First, all of us are, by nature, legally dead: — “In the day that you eat from it you shall die the death,” said God to Adam; and though Adam did not die in that moment naturally, he died legally; that is to say death was recorded against him. As soon as, at the Old Bailey,2 the judge puts on the black cap and pronounces the sentence, the man is considered to be dead at law. Though perhaps a month may intervene before he is brought to the scaffold to endure the sentence of the law, yet the law looks at him as a dead man. It is impossible for him to transact anything. He cannot inherit, he cannot bequeath; he is nothing — he is a dead man. The country considers him not as being alive in it at all. There is an election — he is not asked for his vote because he is considered as dead. He is confined in his condemned cell, and he is dead.”3
Hence there is “legal death,” where “legal life” (the fifth type of life) is the opposite. According to the Bible, if one does not believe in Jesus Christ, he is already condemned, and only the sentence for that crime awaits fulfillment.
He who believes in him is not condemned; but he who does not believe is condemned already, because he has not believed in the name of the only begotten Son of God. (John 3:18 NKJV)
Hebrew is an adverb-poor language but makes up for it by using what is called a verb in the infinitive absolute, which is placed just before its matching verb. It is usually translated in English as an adverb. For example:
Genesis 2:15: Eating you eat = you may freely eat
Genesis 2:16: Dying you die = you shall surely die
The infinitive-absolute construction occurs about 1000 times in the Old Testament and is just a method of emphasizing the verb, which we also do in English but by the use of an adverb. One should not read anything into a literal rendering of Genesis 2:17 that is not there.
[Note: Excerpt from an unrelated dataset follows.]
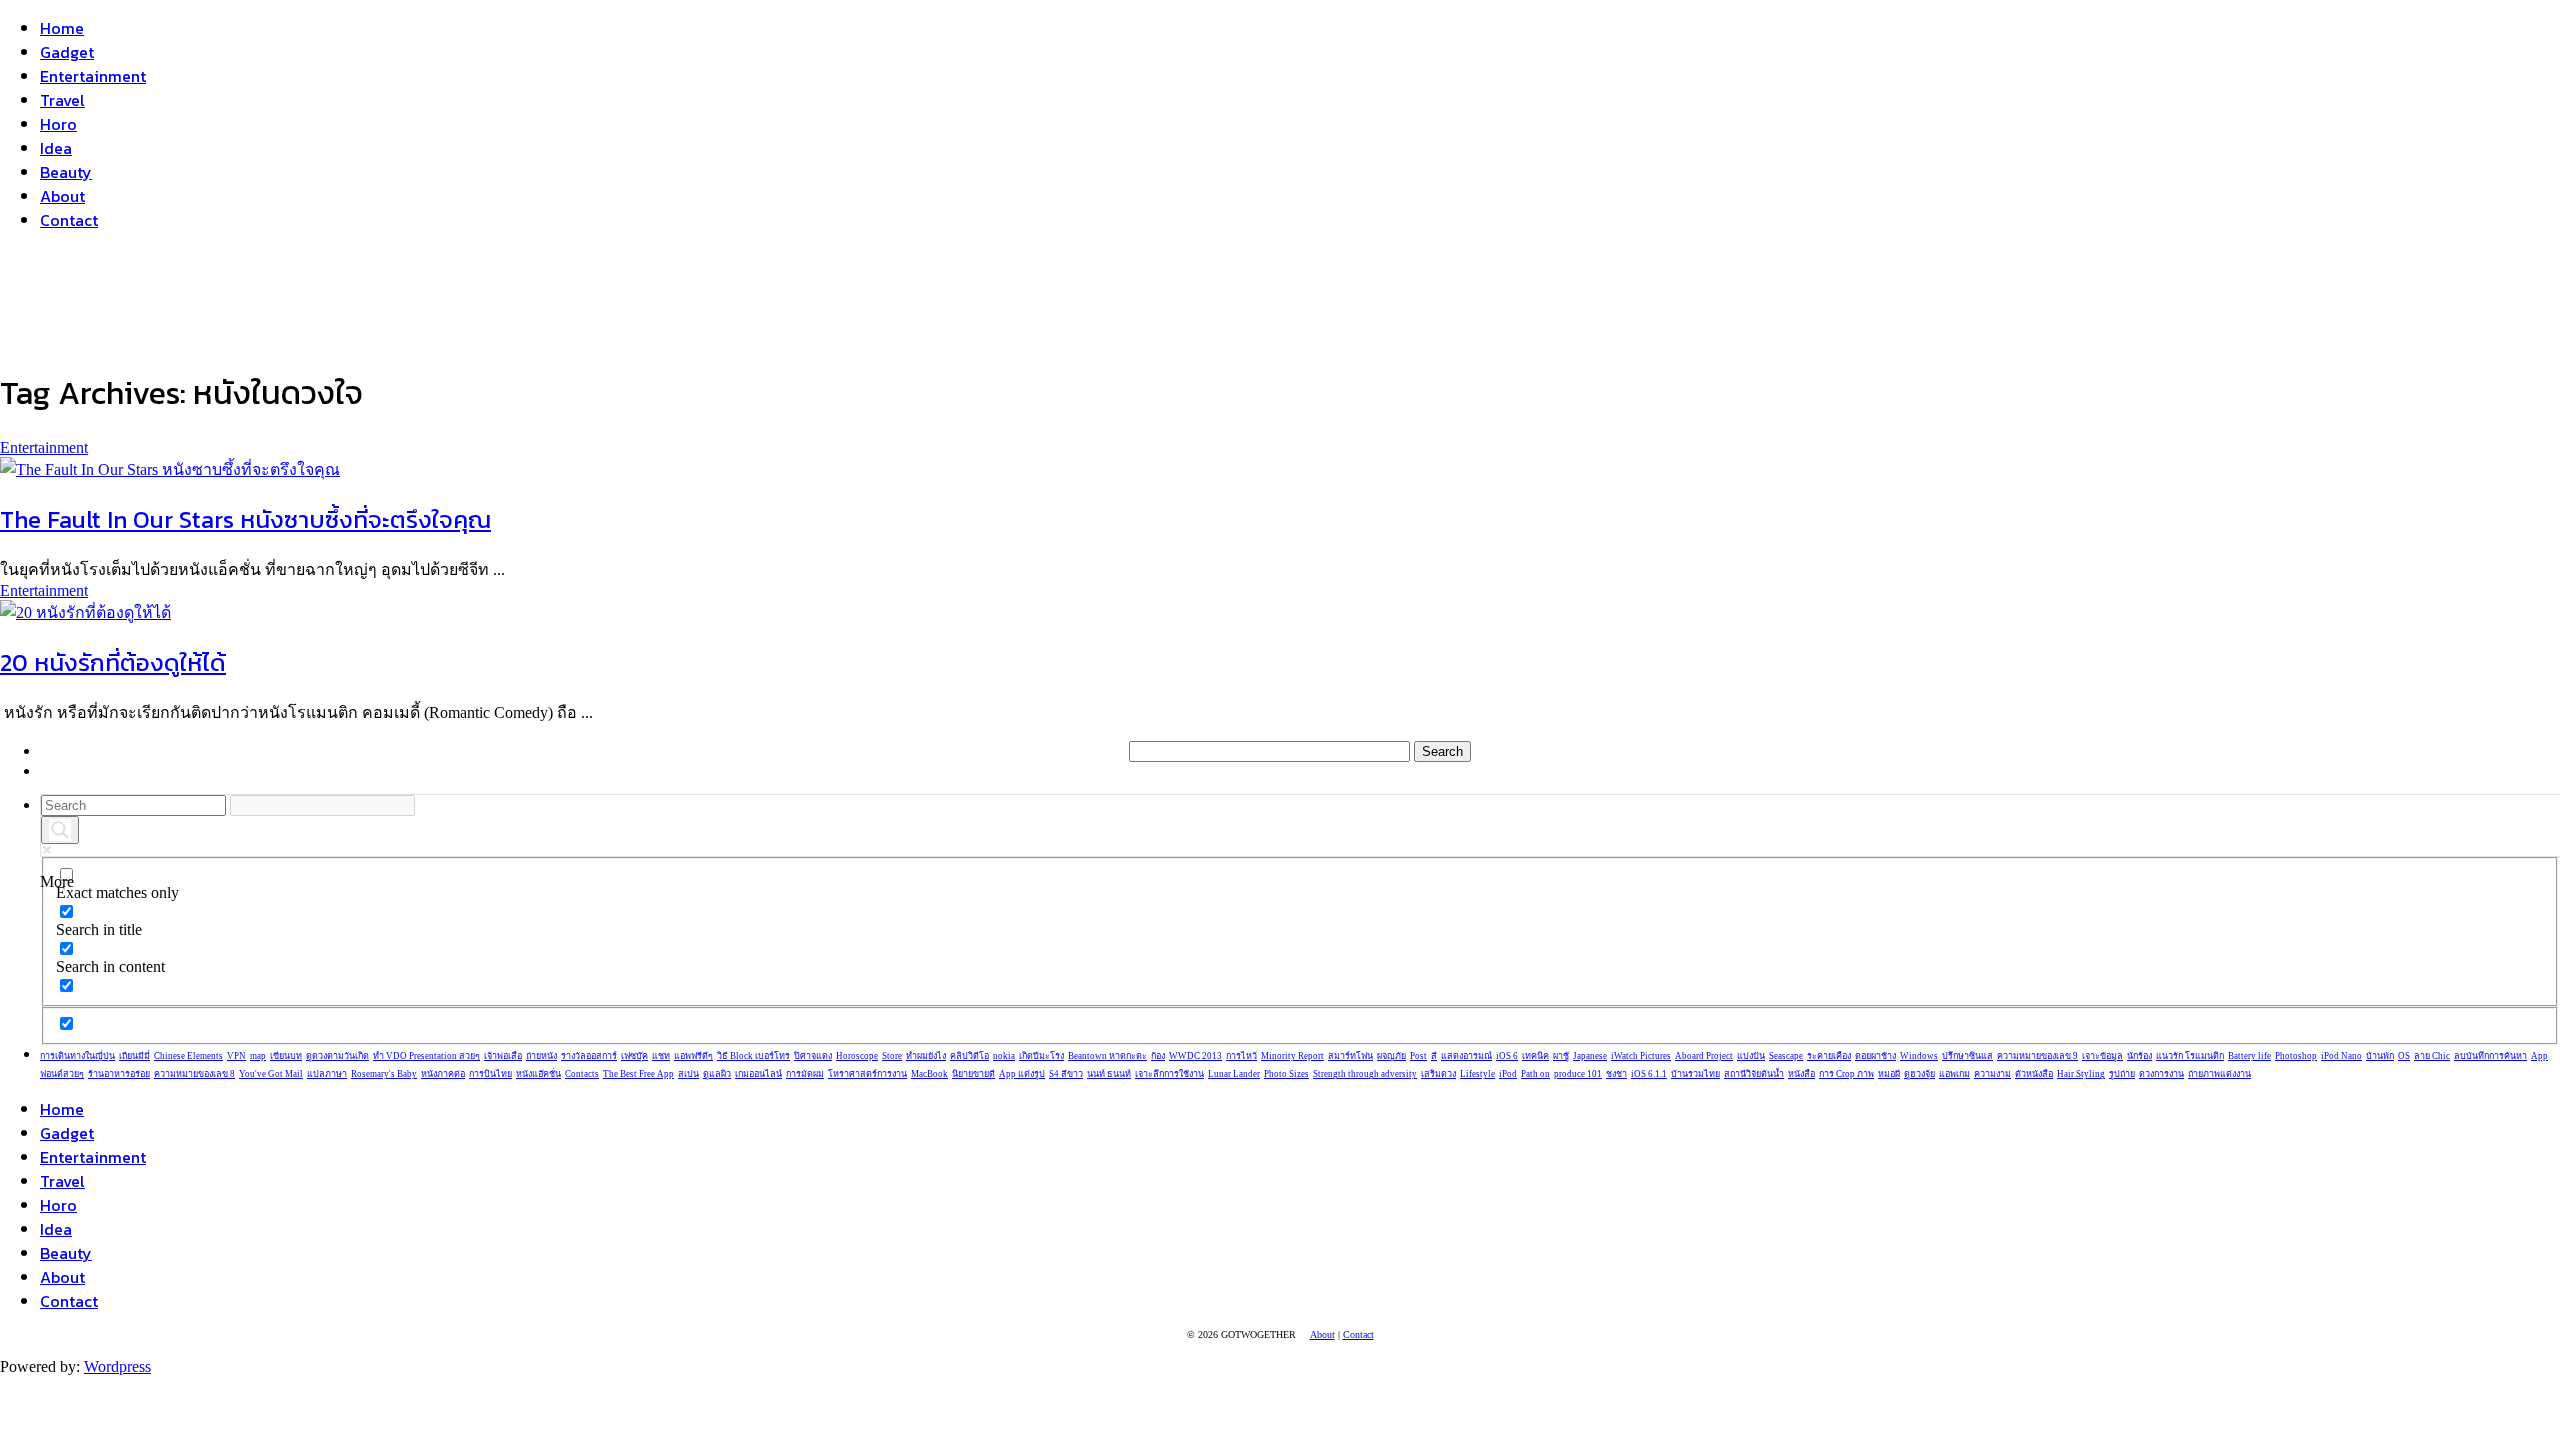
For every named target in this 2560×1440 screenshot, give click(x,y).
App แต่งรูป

One common creationist interpretation of this construction is “dying, you begin to die and die until you are dead,” but understanding the Hebrew construction and the concept of legal death adds helpful nuance.4
The theological implications of this verse are profound and beyond the scope of this short article. We will briefly list some of them with a short explanation.
There are other items one could list but this is enough to start you thinking.
We have shown that the type of death referred to in Genesis 2:17 is spiritual and legal death. Physical death, however, is the result of the curse God pronounced on Adam and his posterity and all of creation because Adam broke God’s command.